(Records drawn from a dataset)
========================================

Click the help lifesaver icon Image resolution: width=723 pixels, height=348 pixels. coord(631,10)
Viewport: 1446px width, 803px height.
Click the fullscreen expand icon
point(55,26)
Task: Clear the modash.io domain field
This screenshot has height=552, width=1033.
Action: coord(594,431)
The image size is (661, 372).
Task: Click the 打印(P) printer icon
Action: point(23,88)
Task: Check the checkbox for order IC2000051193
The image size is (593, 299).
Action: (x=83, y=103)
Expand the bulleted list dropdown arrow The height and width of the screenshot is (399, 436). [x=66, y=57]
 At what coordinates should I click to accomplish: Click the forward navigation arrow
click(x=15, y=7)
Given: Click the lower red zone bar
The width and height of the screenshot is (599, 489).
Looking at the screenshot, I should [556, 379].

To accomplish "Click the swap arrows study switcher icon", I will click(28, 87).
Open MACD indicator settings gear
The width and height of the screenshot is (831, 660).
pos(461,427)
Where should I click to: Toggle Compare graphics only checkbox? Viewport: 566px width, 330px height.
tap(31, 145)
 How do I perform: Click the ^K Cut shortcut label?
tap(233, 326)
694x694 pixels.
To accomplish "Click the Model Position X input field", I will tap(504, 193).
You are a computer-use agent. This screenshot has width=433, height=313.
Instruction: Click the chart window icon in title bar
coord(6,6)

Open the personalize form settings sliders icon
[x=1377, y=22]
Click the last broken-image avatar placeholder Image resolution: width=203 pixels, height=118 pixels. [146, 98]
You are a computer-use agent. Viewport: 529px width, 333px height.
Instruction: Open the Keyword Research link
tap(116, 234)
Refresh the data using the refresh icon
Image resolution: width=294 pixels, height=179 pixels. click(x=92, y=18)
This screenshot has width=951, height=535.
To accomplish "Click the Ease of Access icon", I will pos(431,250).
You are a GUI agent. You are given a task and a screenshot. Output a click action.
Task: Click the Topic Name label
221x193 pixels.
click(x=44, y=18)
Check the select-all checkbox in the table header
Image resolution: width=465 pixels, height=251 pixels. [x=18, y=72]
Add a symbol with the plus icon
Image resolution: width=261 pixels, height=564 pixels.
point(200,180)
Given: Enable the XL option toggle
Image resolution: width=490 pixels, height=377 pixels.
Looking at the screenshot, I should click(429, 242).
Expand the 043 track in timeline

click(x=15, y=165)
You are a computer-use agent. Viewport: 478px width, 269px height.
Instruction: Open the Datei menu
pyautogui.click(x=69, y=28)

========================================

PROBLEM TO SOLVE = For every line of the data above that contains "field", copy that line.

ANSWER TO THIS PROBLEM =
Task: Clear the modash.io domain field
To accomplish "Click the Model Position X input field", I will tap(504, 193).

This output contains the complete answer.